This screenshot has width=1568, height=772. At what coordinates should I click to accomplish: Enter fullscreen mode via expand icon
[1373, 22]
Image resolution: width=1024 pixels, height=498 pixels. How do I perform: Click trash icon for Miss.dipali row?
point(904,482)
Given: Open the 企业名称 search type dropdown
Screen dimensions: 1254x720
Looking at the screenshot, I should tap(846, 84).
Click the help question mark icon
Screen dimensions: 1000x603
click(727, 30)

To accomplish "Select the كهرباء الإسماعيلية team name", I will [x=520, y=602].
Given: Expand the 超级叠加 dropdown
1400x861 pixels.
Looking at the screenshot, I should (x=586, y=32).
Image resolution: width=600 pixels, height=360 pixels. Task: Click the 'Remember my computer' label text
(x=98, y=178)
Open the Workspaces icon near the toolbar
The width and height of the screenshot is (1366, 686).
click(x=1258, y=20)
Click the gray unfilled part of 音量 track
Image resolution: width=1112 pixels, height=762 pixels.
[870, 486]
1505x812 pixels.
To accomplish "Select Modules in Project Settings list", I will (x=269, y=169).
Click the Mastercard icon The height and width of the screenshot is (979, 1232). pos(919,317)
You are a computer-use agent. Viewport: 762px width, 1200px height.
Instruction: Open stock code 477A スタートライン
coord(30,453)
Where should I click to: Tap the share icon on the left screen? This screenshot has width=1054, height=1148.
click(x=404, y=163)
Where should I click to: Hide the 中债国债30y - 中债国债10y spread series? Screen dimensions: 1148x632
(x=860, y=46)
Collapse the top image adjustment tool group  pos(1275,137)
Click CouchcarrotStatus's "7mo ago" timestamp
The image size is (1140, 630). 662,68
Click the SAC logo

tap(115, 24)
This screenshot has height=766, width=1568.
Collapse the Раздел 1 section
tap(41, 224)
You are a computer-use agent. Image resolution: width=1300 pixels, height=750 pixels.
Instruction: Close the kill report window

* **Requisitos del problema**
Transcribe tal cual todos los registros de arriba, sin omitir ni modificar ninguna línea.

* **Resultado correcto**
This screenshot has width=1568, height=772. At what coordinates should I click to accomplish: Enter fullscreen mode via expand icon
[1373, 22]
Image resolution: width=1024 pixels, height=498 pixels. How do I perform: Click trash icon for Miss.dipali row?
point(904,482)
Given: Open the 企业名称 search type dropdown
Screen dimensions: 1254x720
Looking at the screenshot, I should tap(846, 84).
Click the help question mark icon
Screen dimensions: 1000x603
click(727, 30)

To accomplish "Select the كهرباء الإسماعيلية team name", I will [x=520, y=602].
Given: Expand the 超级叠加 dropdown
1400x861 pixels.
Looking at the screenshot, I should (x=586, y=32).
Image resolution: width=600 pixels, height=360 pixels. Task: Click the 'Remember my computer' label text
(x=98, y=178)
Open the Workspaces icon near the toolbar
The width and height of the screenshot is (1366, 686).
click(x=1258, y=20)
Click the gray unfilled part of 音量 track
Image resolution: width=1112 pixels, height=762 pixels.
[870, 486]
1505x812 pixels.
To accomplish "Select Modules in Project Settings list", I will (x=269, y=169).
Click the Mastercard icon The height and width of the screenshot is (979, 1232). pos(919,317)
You are a computer-use agent. Viewport: 762px width, 1200px height.
Instruction: Open stock code 477A スタートライン
coord(30,453)
Where should I click to: Tap the share icon on the left screen? This screenshot has width=1054, height=1148.
click(x=404, y=163)
Where should I click to: Hide the 中债国债30y - 中债国债10y spread series? Screen dimensions: 1148x632
(x=860, y=46)
Collapse the top image adjustment tool group  pos(1275,137)
Click CouchcarrotStatus's "7mo ago" timestamp
The image size is (1140, 630). 662,68
Click the SAC logo

tap(115, 24)
This screenshot has height=766, width=1568.
Collapse the Раздел 1 section
tap(41, 224)
You are a computer-use agent. Image resolution: width=1300 pixels, height=750 pixels.
Instruction: Close the kill report window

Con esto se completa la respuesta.